Devaneio
Por: Alissa Drumond, Allan Blanco, Beatriz
Nunes, Bianca Safadi e Bruno Holanda.
- Então, como estão as coisas? – ele disse, e deitado pude enxergar
seus olhos singelos por detrás das pálpebras. Em seu jaleco, pude
ler ’’Hospício Jacaré Paguá’’ escrito em letras garrafais. Quando a
conformação dos fatos é maior do que a vontade de acreditar que
tudo pode melhorar, esse é um sinal de quem já desistiu.
Ontem não foi meu dia, assim como muitos outros antes
deste. No início pensei que o problema fosse eu, estava
quase convicto disso, porém estava equivocado. Fui
demitido com a desculpa que eu era “capaz demais’’ e
que ficaria “melhor em um emprego de nível mais
elevado’’. Como assim? Uma empresa deveria estar feliz
por ter um empregado de alta capacidade. Isso era algo
efêmero comparado ao embaralhado no qual me
encontro. Para o desemprego encontraria uma solução,
mas a dor que eu sentia poderia ser solucionada tão
facilmente?
Desde sempre me encontrei dessa forma. Perdido.
Quando finalmente todos acharam que eu conseguiria
superar, como um baque, me afundei e passei a ser
aquela figura solitária. Uma das centenas de médicas
com as quais me consultei disse a minha mãe que eu era
um grupo fechado de uma só pessoa. Foi a melhor
definição que eu tinha encontrado para o meu estado
mental em todos esses anos.
Meu irmão tinha conseguido entrar somente
parcialmente, e meu grupo de uma pessoa deixou de ser
um grupo fechado e se tornou um grupo aberto de duas
pessoas. Isso nunca me deixou tão satisfeito. O mais
angustiante era que agora meu grupo tinha perdido um
membro insubstituível. Assim como ele, ela também
tinha me deixado, mas ela não “partiu dessa para uma
melhor”, ela partiu dessa para outro, que talvez
realmente seja melhor. Ela estava cansada de mim. Eu
também estava cansado de mim, por isso a entendia.
Mas do que ela sabe? Do que meu chefe sabe?
“A vida segue’’, um dos meus colegas de trabalho disse
enquanto eu carregava as caixas de papelão, lotadas de papéis.
Ah, a ”vida segue’’ que expressão mais tola para mim.

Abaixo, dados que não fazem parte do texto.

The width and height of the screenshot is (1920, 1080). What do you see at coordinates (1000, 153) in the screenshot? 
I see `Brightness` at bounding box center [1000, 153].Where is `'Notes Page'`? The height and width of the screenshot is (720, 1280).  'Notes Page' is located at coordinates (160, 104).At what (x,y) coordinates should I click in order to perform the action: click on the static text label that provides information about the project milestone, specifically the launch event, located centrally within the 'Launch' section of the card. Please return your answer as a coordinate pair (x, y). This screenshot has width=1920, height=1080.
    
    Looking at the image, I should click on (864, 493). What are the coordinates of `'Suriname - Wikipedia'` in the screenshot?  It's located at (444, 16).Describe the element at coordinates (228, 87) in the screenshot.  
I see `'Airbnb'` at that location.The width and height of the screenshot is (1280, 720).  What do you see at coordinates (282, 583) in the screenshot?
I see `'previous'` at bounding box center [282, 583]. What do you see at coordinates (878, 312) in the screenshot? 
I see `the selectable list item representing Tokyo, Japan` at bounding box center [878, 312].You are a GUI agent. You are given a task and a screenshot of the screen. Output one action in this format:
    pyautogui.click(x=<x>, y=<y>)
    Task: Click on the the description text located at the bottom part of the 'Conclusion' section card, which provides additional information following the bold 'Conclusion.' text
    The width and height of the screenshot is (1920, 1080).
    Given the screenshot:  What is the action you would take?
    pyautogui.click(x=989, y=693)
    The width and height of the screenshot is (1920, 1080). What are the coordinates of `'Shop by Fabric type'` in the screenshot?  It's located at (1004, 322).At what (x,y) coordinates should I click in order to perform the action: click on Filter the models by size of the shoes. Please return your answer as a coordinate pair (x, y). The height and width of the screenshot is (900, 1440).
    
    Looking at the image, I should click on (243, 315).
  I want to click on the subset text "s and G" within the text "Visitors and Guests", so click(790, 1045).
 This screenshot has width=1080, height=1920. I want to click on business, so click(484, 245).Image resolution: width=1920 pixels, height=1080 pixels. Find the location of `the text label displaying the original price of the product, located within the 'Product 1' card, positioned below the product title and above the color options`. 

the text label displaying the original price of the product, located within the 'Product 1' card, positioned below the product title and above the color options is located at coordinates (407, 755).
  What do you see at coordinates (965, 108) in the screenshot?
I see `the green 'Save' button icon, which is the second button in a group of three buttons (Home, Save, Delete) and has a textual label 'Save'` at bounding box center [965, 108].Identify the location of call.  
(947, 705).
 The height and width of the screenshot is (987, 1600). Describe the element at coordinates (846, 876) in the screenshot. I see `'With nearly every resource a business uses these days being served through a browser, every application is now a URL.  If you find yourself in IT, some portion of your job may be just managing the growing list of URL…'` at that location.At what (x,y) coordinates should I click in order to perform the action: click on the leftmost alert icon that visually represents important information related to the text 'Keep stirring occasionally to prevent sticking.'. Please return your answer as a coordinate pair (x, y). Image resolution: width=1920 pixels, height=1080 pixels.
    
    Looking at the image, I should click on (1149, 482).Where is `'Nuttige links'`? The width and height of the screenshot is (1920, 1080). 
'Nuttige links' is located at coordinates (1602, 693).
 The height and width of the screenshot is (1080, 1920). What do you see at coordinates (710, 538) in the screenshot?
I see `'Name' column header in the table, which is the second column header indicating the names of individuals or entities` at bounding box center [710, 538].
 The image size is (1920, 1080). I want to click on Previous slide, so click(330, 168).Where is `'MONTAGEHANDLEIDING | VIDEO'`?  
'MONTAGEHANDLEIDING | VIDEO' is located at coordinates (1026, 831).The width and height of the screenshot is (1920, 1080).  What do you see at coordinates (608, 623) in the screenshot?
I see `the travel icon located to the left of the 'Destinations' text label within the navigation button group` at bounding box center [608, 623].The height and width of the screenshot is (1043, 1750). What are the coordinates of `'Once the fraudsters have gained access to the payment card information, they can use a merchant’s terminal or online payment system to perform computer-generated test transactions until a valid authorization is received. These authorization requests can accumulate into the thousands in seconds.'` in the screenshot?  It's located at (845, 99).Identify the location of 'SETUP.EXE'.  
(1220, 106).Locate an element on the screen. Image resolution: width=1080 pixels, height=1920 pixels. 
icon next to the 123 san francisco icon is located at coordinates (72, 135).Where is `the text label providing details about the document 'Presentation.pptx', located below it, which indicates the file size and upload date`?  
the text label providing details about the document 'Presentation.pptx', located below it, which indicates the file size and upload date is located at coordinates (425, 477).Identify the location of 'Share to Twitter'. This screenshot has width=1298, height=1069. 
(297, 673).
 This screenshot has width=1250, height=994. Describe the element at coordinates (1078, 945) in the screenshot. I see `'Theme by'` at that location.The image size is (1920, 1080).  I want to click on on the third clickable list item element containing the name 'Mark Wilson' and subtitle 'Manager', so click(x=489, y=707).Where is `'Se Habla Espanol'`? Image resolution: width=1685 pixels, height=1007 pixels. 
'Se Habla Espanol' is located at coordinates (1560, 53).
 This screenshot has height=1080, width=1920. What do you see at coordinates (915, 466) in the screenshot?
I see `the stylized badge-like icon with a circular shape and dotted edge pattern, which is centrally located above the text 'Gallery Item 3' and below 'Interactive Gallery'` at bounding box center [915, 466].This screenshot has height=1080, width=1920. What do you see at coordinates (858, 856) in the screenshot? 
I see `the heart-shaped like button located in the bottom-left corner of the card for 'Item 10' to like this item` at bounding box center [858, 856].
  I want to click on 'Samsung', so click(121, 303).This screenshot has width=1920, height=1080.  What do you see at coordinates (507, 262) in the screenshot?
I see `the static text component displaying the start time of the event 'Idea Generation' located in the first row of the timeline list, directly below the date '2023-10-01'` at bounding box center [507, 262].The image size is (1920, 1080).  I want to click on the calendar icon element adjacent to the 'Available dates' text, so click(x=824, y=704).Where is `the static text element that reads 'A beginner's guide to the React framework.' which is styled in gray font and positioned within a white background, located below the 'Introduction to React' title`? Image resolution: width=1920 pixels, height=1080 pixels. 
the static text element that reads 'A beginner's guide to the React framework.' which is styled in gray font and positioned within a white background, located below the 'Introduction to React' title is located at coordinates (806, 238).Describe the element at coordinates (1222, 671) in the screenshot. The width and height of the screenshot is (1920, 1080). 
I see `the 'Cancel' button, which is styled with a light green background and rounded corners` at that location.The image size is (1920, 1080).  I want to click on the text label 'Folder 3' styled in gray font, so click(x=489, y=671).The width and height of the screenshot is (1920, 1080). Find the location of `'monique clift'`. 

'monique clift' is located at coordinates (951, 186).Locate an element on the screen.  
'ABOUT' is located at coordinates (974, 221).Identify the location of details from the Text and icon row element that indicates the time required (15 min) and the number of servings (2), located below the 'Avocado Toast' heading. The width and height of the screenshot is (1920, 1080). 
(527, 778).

Caminhando pelas ruas e questionando coisas que nunca
haviam de ser questionadas, pensando que assim como a
expressão a “vida segue’’, constatei que todos não passavam
de tolos. Mas eu não era tolo, eu tinha a minha identidade.
Pelo menos agora eu tinha, assim que parei de ingerir todos
aqueles comprimidos e deixei que o meu “eu’’ interior
florescesse. Por que não pertencer a mim mesmo e
romper as ligações com o comum, a ignorância e o
ceticismo? Era como se eu finalmente pudesse respirar,
longe de todos aqueles comprimidos que sufocaram meu
mundo paralelo até então.
Esse mundo paralelo que parecia afligir as pessoas ao
meu redor, a preocupação de minha mãe, ou os olhares
de medo que me eram lançados quando eu não estava
sob efeito de remédios que costumavam domar meu eu,
era uma prova de que eles tinham medo do
desconhecido, enquanto este era o meu caminho, eu
explorava o desconhecido. E o desconhecido me era
tentador. Meu corpo carnalmente, já tinha sido
abandonado por mim mesmo.
Dei risada, do alto de um prédio. Sentei no peitoril e
balancei as pernas. O que aconteceria se eu desse um
pequeno empurrão com o corpo? Eu poderia encontrar
meu irmão e explicar para ele o que aconteceu nesses
últimos dias. Dei mais uma olhada para a multidão
caminhando cega ao seu próprio redor. E gargalhei ainda
mais alto. Mesmo que todos tenham me dito que eu era
doido, nunca me senti em tão perfeita sanidade. E
finalmente, poderia descarregar-me.
- Então, como estão as coisas? – ele repetiu
despertando-me dos meus devaneios. E eu sorri
amargamente para as paredes brancas monótonas. Na
cacofonia dos meus pensamentos, encolhi-me e me
afundei ainda mais na lamúria reunindo forças pra
responder à mentira que eu aprendi ser a solução para
muitas das perguntas. - Eu estou bem.